**Given problem A:**
Copy the entries that follow the article word for word, leaving the pictures out of your copy.

China cautious about new subway projects in latest investment push

Beijing is trying to avoid the excesses of the past when approving new public transport construction as it seeks to boost economic growth

Steven Ribet

Beijing has resumed approving new subway projects as part of its investment push to stimulate economic growth amid the trade war with the United States. But this time, it wants to be more strict and discerning to avoid the excesses of the past.

This more cautious approach to authorising new subway construction underscores a major difference between the current government effort to boost growth and previous efforts: the “anything goes” approach of the past has been abandoned, so that the stimulus will be more selective and limited in scope. The same approach can be seen in recent efforts to increase market liquidity to promote additional bank lending – the government’s campaign to clean up excess debt has not been set aside but rather serves as a limitation on the amount of monetary stimulus the government is willing to provide.

The end result is smaller stimulus, delivered in a more controlled fashion. It remains to be seen whether the government will be able to accomplish its goal of stabilising growth using this approach.

The renewed subway construction approval system came a year after the central government suspended new projects because of mounting local government debts and spiralling construction costs. But Beijing is determined to avoid the past mistake of funding projects that provide little, if any, economic benefit to the city involved. In a July guideline, it set a higher bar for city applicants to build urban public transport systems. Two of the major changes triple the annual tax revenue and GDP required for approval to 30 billion yuan (US$4.4 billion) and 300 billion yuan (US$43.7 billion), respectively.

By that standard, four out of 43 mainland cities that have already received the nod for subway projects would not qualify now. Under the new approval regime, Suzhou, a city in the east known for silk and Chinese gardens, is the only city to get the green light for a new phase of subway construction so far.

**Record extracts:**
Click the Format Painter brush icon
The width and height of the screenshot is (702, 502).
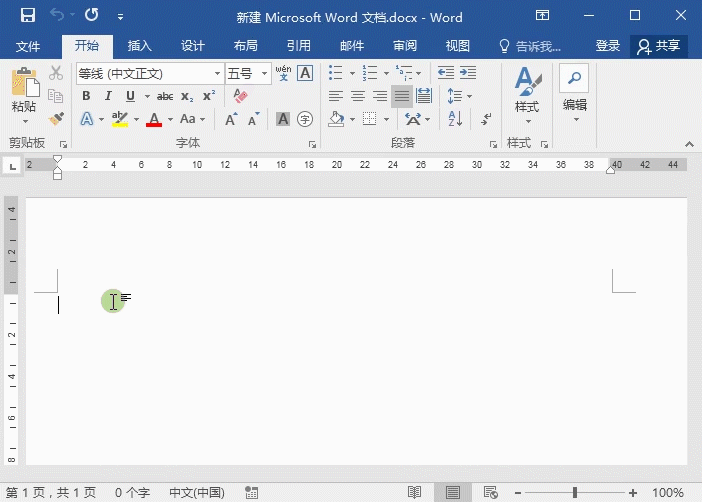click(x=56, y=119)
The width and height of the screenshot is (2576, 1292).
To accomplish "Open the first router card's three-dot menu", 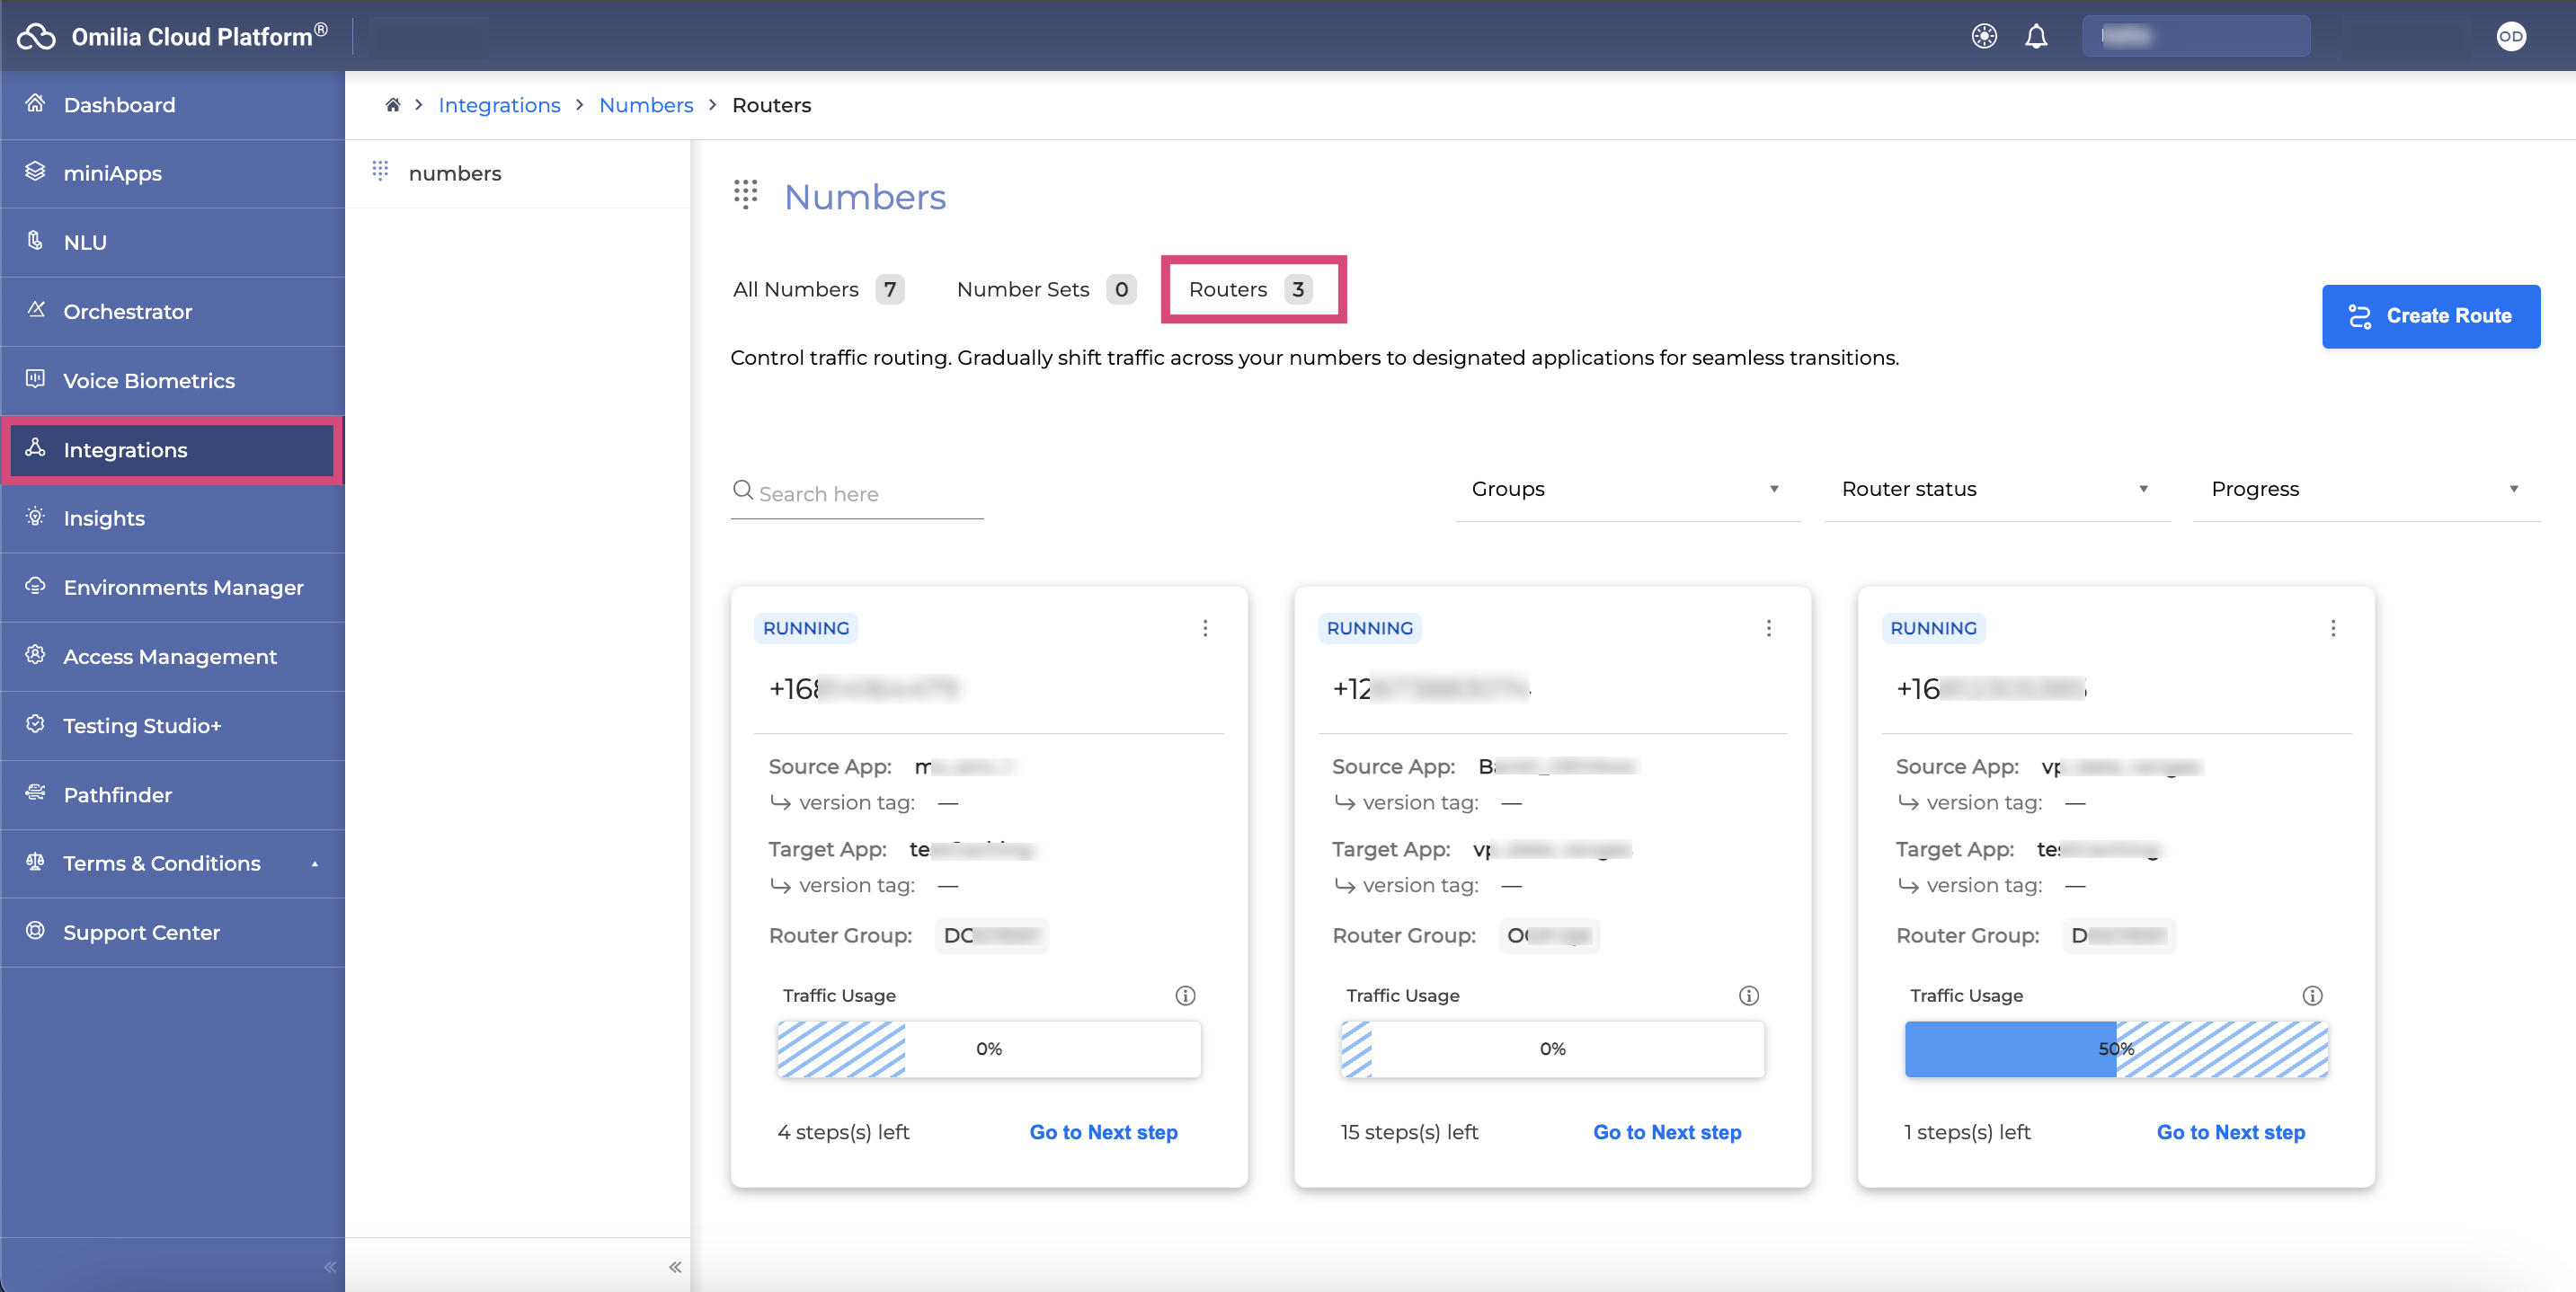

**Given problem B:**
Write out the full article on China's subway approvals, word for word.

**Correct response A:**
Click the Format Painter brush icon
The width and height of the screenshot is (702, 502).
click(x=56, y=119)
The width and height of the screenshot is (2576, 1292).
To accomplish "Open the first router card's three-dot menu", 

**Correct response B:**
China cautious about new subway projects in latest investment push

Beijing is trying to avoid the excesses of the past when approving new public transport construction as it seeks to boost economic growth

Steven Ribet

Beijing has resumed approving new subway projects as part of its investment push to stimulate economic growth amid the trade war with the United States. But this time, it wants to be more strict and discerning to avoid the excesses of the past.

This more cautious approach to authorising new subway construction underscores a major difference between the current government effort to boost growth and previous efforts: the “anything goes” approach of the past has been abandoned, so that the stimulus will be more selective and limited in scope. The same approach can be seen in recent efforts to increase market liquidity to promote additional bank lending – the government’s campaign to clean up excess debt has not been set aside but rather serves as a limitation on the amount of monetary stimulus the government is willing to provide.

The end result is smaller stimulus, delivered in a more controlled fashion. It remains to be seen whether the government will be able to accomplish its goal of stabilising growth using this approach.

The renewed subway construction approval system came a year after the central government suspended new projects because of mounting local government debts and spiralling construction costs. But Beijing is determined to avoid the past mistake of funding projects that provide little, if any, economic benefit to the city involved. In a July guideline, it set a higher bar for city applicants to build urban public transport systems. Two of the major changes triple the annual tax revenue and GDP required for approval to 30 billion yuan (US$4.4 billion) and 300 billion yuan (US$43.7 billion), respectively.

By that standard, four out of 43 mainland cities that have already received the nod for subway projects would not qualify now. Under the new approval regime, Suzhou, a city in the east known for silk and Chinese gardens, is the only city to get the green light for a new phase of subway construction so far.